Hacker Newsnew | past | comments | ask | show | jobs | submitlogin

> PPS: In theory GNU Coreutils is portable and you might find it on any Unix. In practice I believe it's only really used on Linux.

Oh how times have changed:) But even with the demise of most commercial unixen, I was under the impression that Darwin preserved the ancient tradition of installing the system and then immediately replacing its coreutils with GNU?



Darwin's coreutils are mainly updated from FreeBSD I think. They've got some gnu stuff, but it hasn't been updated since gnu switched to GPLv3.


Right; the coreutils built in to Darwin are BSD-derived, I was referring to a user installing the GNU versions over top of the OS proper.


I bet many of us do this due to small differences between BSD and GNU coreutils. One that always gets me is:

  sed -i '' 's/foo/bar/g'  # BSD sed
  sed -i 's/foo/bar/g'     # GNU sed


That is indeed an incredibly frustrating difference, because there is no version of it that works on both GNU and macOS. In practice I often end up using perl to do an in-place search-replace instead.


It takes a second to install gnu coreutils with homebrew and make Macs barely useable


I much prefer Linux but having used Macs a few times for work, I absolutely cannot recommend making GNU coreutils the default option on Macs.

If you make GNU coreutils the first binaries in PATH, you can expect subtle, _very nasty_ issues.

The last one I encountered was `hostname` taking something like 5 seconds to run. Before that, there was some bug with GNU’s stty which I don’t remember the specifics of.


Or just use Perl


As long as you're using stone knives, might as well throw in some bear skins.

https://www.youtube.com/watch?v=F226oWBHvvI


Fun!
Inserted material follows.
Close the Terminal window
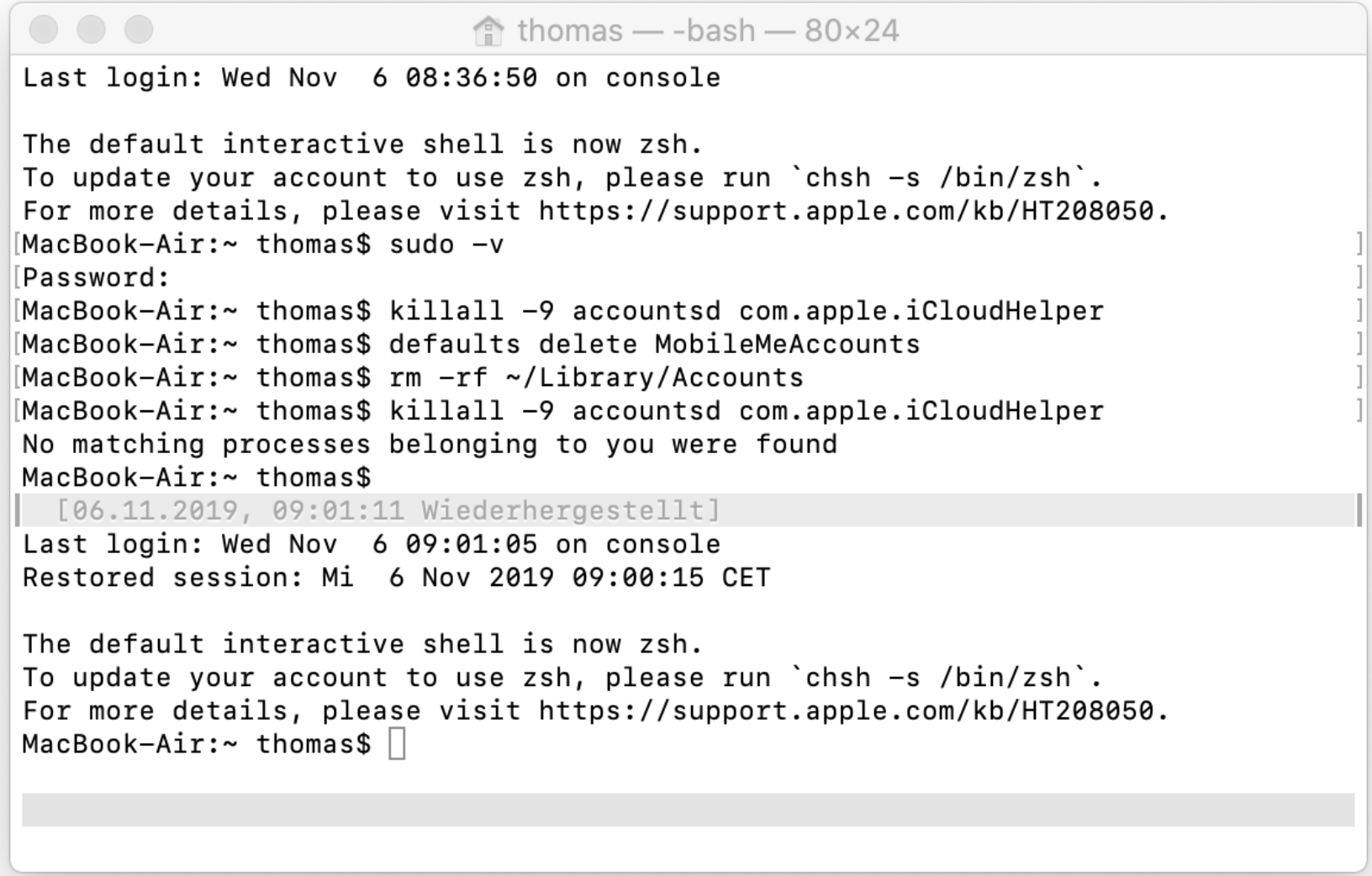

But honestly there's a place for Perl.

There's far less variance between Perls on different systems than there are for sed/awk/shell. So if you want performant portable code, Perl does better than all of those.
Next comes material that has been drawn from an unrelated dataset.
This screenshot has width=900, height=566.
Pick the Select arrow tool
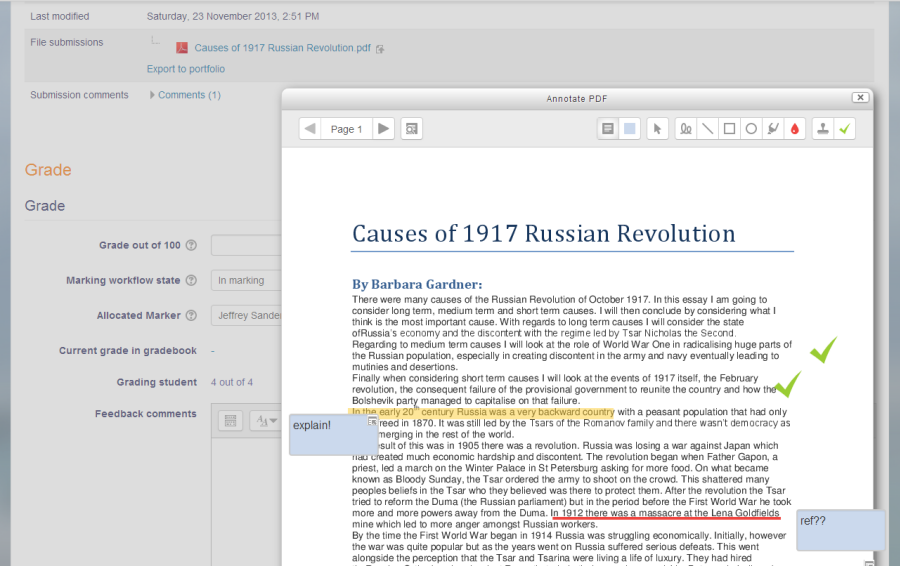coord(657,129)
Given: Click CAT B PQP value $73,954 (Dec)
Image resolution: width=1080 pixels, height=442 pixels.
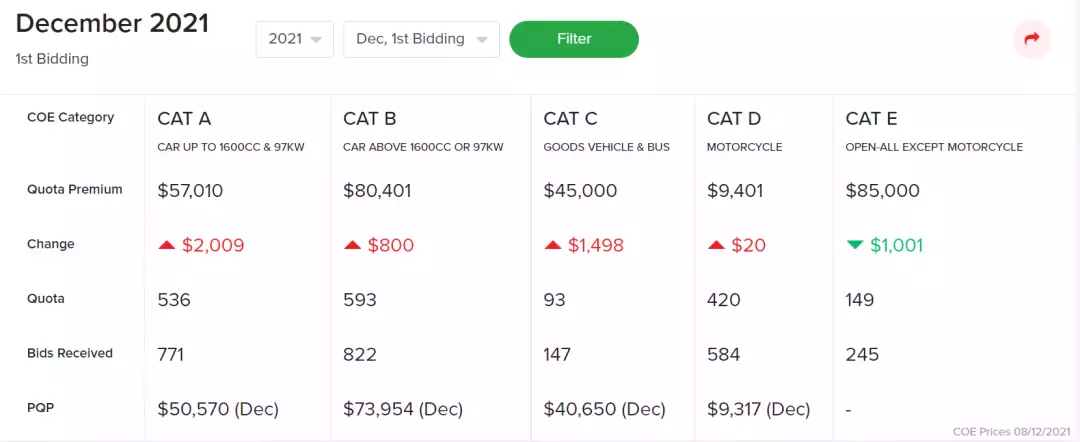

I'd never use Perl for a 'big' program these days but it still beats the crap out of the mess of sed/awk/bash/ksh/zsh.


Apple has been threatening to remove perl for ages. One of these days they'll find the "courage" to do so and we'll need a better strategy.


FreeBSD removed Perl from base ages ago, in FreeBSD 5 or 6. That went alright.
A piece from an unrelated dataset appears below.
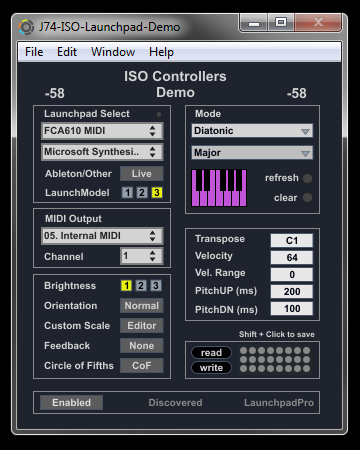
Task: Click Launchpad Select status LED
Action: tap(159, 114)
I don't even have it on my Linux system any more; for better or worse, fewer and fewer things use it.


But "sed -i'' s/../../ FILE" will work on both, no? Or -i.orig if you want to keep a backup file?


That does not work on macOS. "-i''" is the same as just a bare "-i", and it will then interpret the next argument as the backup suffix.


Oops yes, that should have been -i '' with a space. But I see now that GNU doesn't accept -i '', or even -i .orig. It MUST be without a space: "-i.orig". The reason for that I assume is there's no way to disambiguate:

  echo foo | sed -i pattern
  echo foo | sed -i .orig
But you can still use "-i.orig"; that should work on both. That will leave you with a .orig file to clean up, but arguably that's not a bad thing as -i can clobber files.


Yes, like I did first with homebrew and now with nix.


That was the case for a while, but when they were updated to use GPLv3, Apple stopped updating them, probably to avoid licensing problems on iOS. Nowadays you can install them from Homebrew, MacPorts, straight from source, or other methods.


Yes, macos takes its utils from FreeBSD.

An interesting factoid is that FreeBSD/macos sort(1) was using GNU code until recently, since this is quite tricky to implement. Eventually it was reimplemented for GPL avoidance reasons.

We do consider macos though, and ensure all tests pass on macos for each release


Does Apple compensate or sponsor that work at all?


Definitely not


I tend to install coreutils on FreeBSD. Besides some minor annoyance with every command being prefixed with "g", some of the programs work a bit nicer than the FreeBSD-shipped versions (or some Linux-centric programs just want the coreutils versions...).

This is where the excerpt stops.